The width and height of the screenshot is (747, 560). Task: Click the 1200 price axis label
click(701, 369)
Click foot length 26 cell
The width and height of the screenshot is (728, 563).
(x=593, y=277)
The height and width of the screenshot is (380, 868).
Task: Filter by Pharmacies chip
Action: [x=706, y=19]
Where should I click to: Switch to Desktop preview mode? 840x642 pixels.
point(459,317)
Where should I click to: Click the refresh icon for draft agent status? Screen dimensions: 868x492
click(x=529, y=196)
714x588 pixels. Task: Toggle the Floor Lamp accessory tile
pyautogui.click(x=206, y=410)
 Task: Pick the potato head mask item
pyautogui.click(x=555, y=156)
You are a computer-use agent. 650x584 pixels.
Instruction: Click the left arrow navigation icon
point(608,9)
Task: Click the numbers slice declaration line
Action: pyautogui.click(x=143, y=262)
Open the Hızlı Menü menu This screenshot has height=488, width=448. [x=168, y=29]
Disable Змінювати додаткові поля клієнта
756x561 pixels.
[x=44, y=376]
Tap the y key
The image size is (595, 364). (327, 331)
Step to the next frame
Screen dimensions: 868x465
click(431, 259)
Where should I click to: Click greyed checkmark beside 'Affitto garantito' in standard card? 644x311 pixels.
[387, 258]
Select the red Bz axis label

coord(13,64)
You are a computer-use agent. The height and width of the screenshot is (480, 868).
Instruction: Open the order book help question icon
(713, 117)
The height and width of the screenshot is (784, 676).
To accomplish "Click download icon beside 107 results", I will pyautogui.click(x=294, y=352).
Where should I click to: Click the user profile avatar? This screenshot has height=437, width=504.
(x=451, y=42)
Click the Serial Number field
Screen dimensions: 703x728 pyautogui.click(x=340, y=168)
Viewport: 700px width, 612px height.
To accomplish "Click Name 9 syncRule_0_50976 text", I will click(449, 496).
● ● ●
Work to complete: Set down exactly, and only, the lines from the one containing "Viewport: 700px width, 612px height." through the final line of the entries above.

Written response:
Viewport: 700px width, 612px height.
To accomplish "Click Name 9 syncRule_0_50976 text", I will click(449, 496).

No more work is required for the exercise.